MİNE’L-AŞK İLE’L HİCRAN - Nilufer.ist
1939
post-template-default,single,single-post,postid-1939,single-format-standard,ajax_fade,page_not_loaded,,qode-theme-ver-7.7,wpb-js-composer js-comp-ver-4.7.4,vc_responsive
 

MİNE’L-AŞK İLE’L HİCRAN

03 Oca MİNE’L-AŞK İLE’L HİCRAN

Adı gibi aşk nameleri içeren bir kitap olmuş 

İskender Pala’nın Kapı Yayınlarından çıkan son kitabı. Hani hep eski aşklar başkaydı diyerek öykündüğümüz  beş ayrı aşuk ile maşukun hikayesinden oluşuyor. Sonunda vuslata eremeselerde o kadar güzel ve yoğun duygularla yaşanan aşklar ki insan onları şanslı sayıyor. Hepimiz bir şeyleri sevip aşkla bağlanıyoruz ama sanırım kitapta anlatılan aşklar aşkta son nokta bundan sonrası zaten yaradanımıza duyduğumuz ilahi aşk olacaktır.  Bence her insanın bir yaşamında böyle bir aşkı tatması gerekli ki varlığının farkına varabilsin ve tek amacımız olan ilahi aşkı tanıyabilsin.

IMG_0693

Hikayelerin ilki Şehnaz Beste de, Hayal Banu ile Muhsin Çelebi’nin sadece gözlerinin teması ile doğan ve asla yan yana gelemedikleri sadece kalp birliği ile yaşattıkları bir aşk var ki;

Feryâd ki feryâdıma imdâd edecek yok

Efsûs ki gamdan beni âzâd edecek yok

Sözleriyle günmüze ulaşan bir şarkı yadigar kalıyor.
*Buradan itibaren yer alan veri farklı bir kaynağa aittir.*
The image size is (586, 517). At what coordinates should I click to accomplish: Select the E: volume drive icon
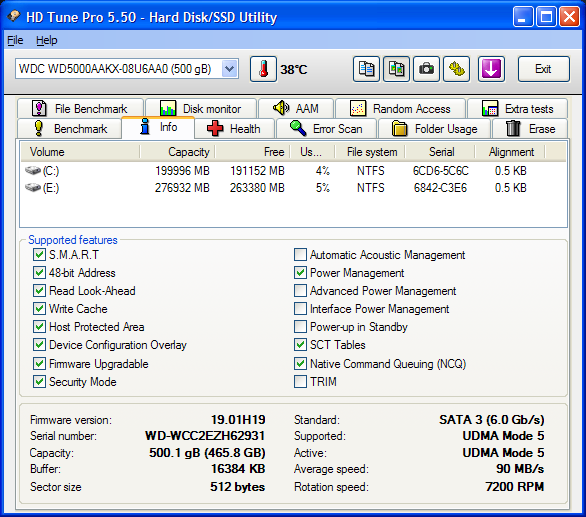[33, 187]
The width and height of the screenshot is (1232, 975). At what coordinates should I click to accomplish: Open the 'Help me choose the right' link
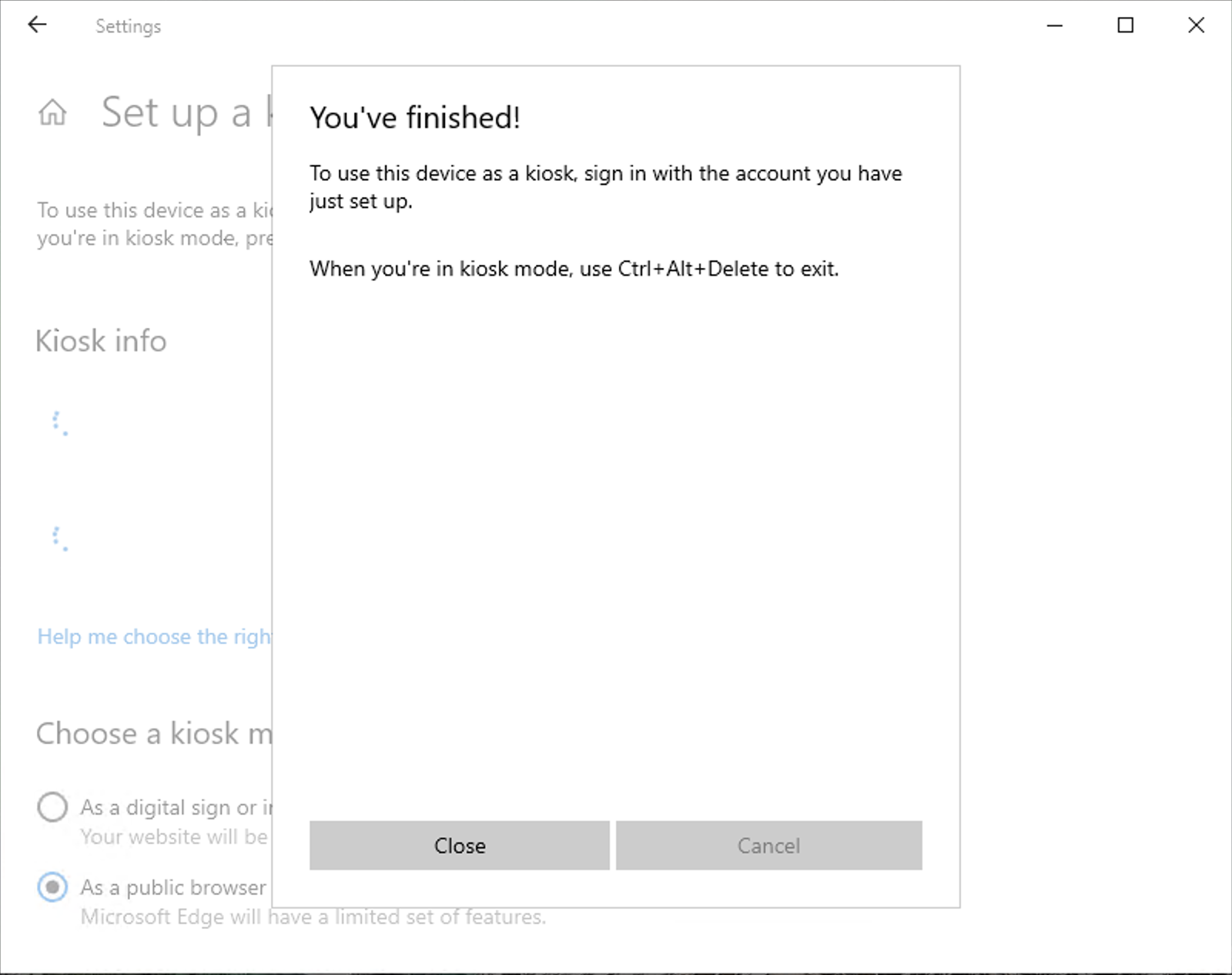click(154, 637)
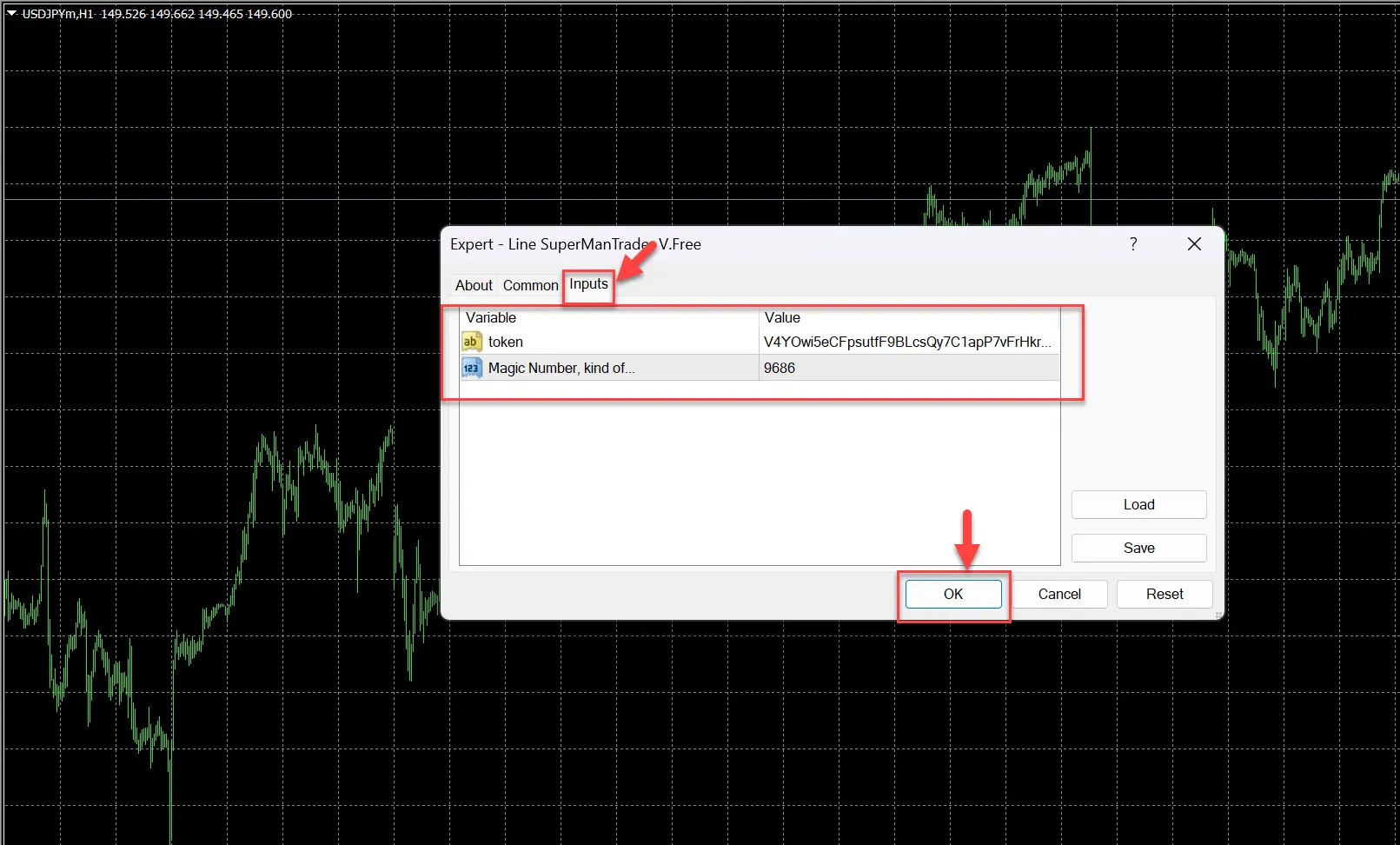Image resolution: width=1400 pixels, height=845 pixels.
Task: Cancel the expert settings dialog
Action: point(1059,594)
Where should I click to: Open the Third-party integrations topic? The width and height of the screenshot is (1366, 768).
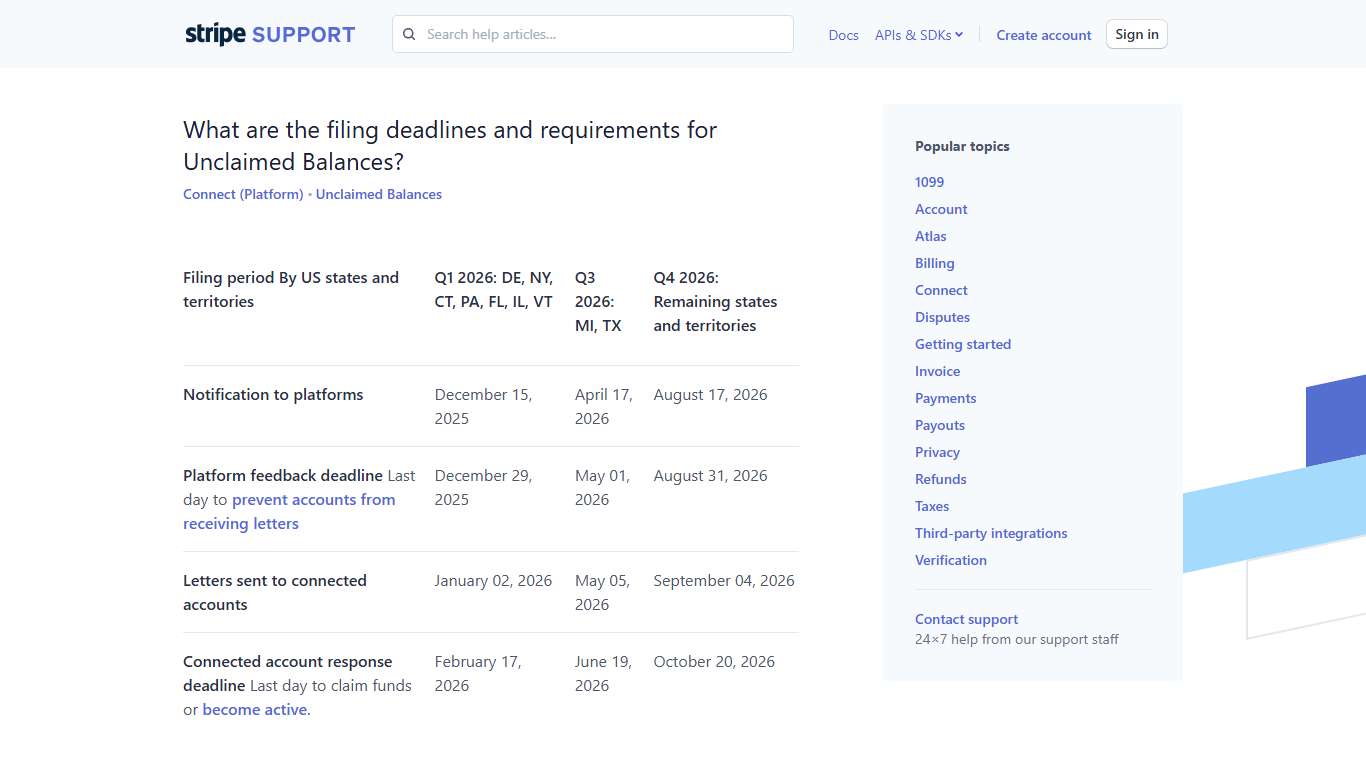click(x=991, y=533)
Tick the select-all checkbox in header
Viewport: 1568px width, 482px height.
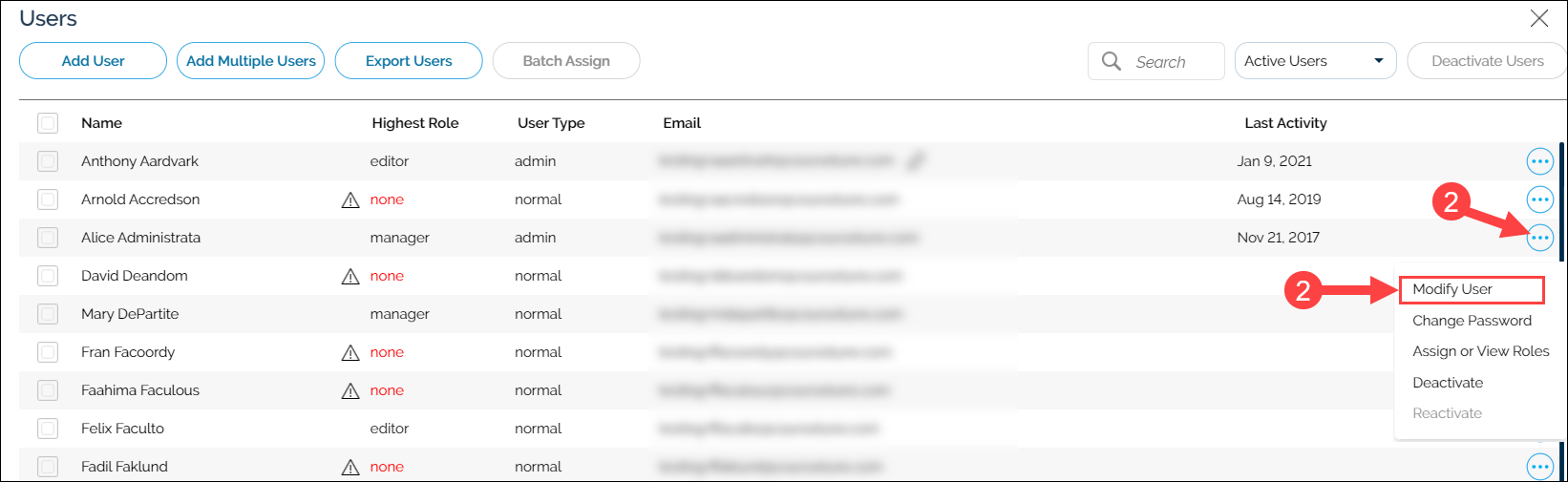tap(48, 123)
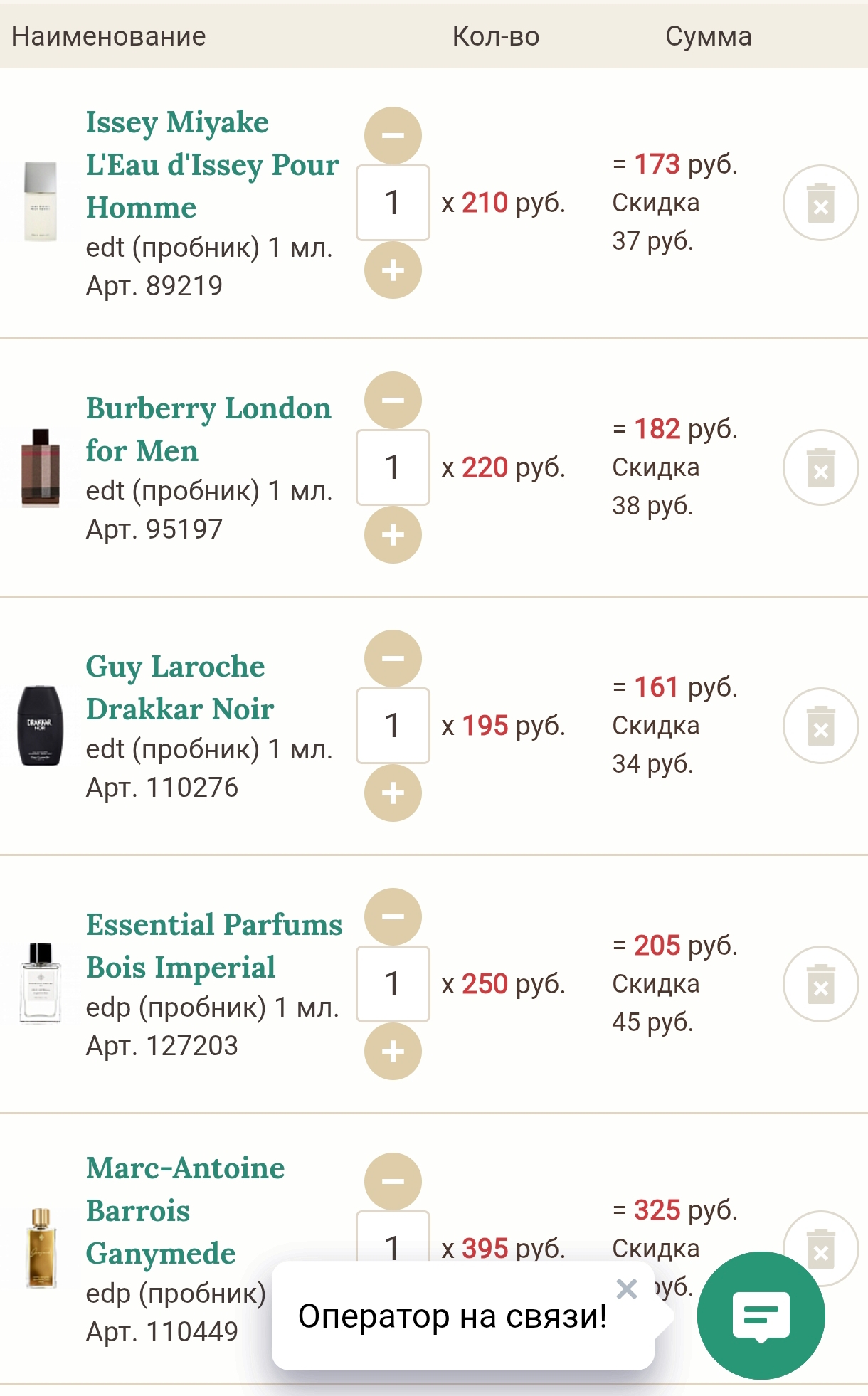Focus the Burberry London quantity field
Screen dimensions: 868x1396
(x=393, y=467)
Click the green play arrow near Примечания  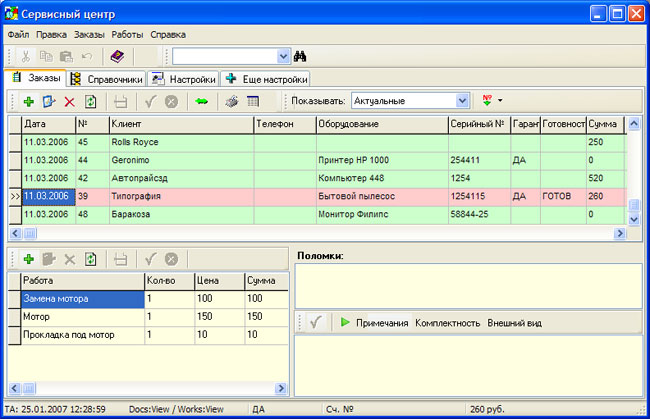coord(344,323)
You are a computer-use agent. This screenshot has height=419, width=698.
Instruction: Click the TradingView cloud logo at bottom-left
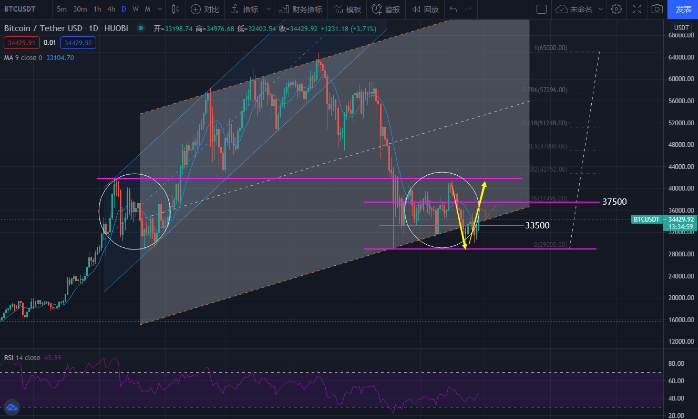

İkinci hikaye Pervanenin Kanatlarında, Despina ve Ebubekir Kani Efendi’nin aşkları Despina’nın efendisinin kolları arasında gözlerini yummasıyla yarım kalan bir vuslat ile son bulmakta. Belki aşkları unutulmuş ama Kani Efendinin Despina’nın babası papaz efendiye Hıristiyan olmasını istediği zaman verdiği cevap  ‘’ Kırk yıllık Kani olur mu Yani’’  sözü asırlardır dilimiz pelesenk olmuştur.

Üçüncü hikaye Denizler Boyunca Aşk’da, Ruhsar ile Ali Ruhi bey ki her lakırdısı şiirle bezeli bir şair idi, sevdi ama sevildiğini hiç bilemeden Japon sularında Ertuğrul Fırkateyni ile beraber aşkını derin sulara gömdü. Aşık için hangi ölüm daha iyidir acaba; sevip sevildiğini bilmeden sevgili hasreti ile mi ölmek yoksa dönebilse kavuşmayı bile hayal etmediğin sevgilinin sana açılan kollarına kavuşacağını bilerek mi ölmek?

Dördüncü hikaye Aşk ve Şiir de ise Cemile ile Aşki İlyas’ın hazin başlayıp sonra vuslata erdikleri ancak daha sonra hazin bir ayrılıkla son bulan aşkları anlatılıyor. Aşıki ölürken bile Cemile diye inlemiş ve şu son beyitleri geride bırakmıştı.

Ben ölicek toprağımdan yapasuz bir hâne vakf

Cânım için edesiz onu seg-i cânâne vakf

Hicre sabr edenler erer vasl-ı yâre akıbet

Aşıkîyâ biz geçtik olsun kıssamız yârâne vakf.

Son hikaye Yollarda da, Ceyda ve Sa’di Efendinin sonu tam olarak bilinmeyen daha çok geride kalan mektuplardan oluşan bölük pörçük aşk hikayesi anlatılıyor. Ve yazar okularından hikayenin sonu ile ilgili kendi hayal güçlerini kullanmasını istiyor. Yani isterseniz sevgililerin bir mucize ile kavuştuklarını hayal edin isterseniz hazin bir kavuşamayınca aşk olur sonu yazın…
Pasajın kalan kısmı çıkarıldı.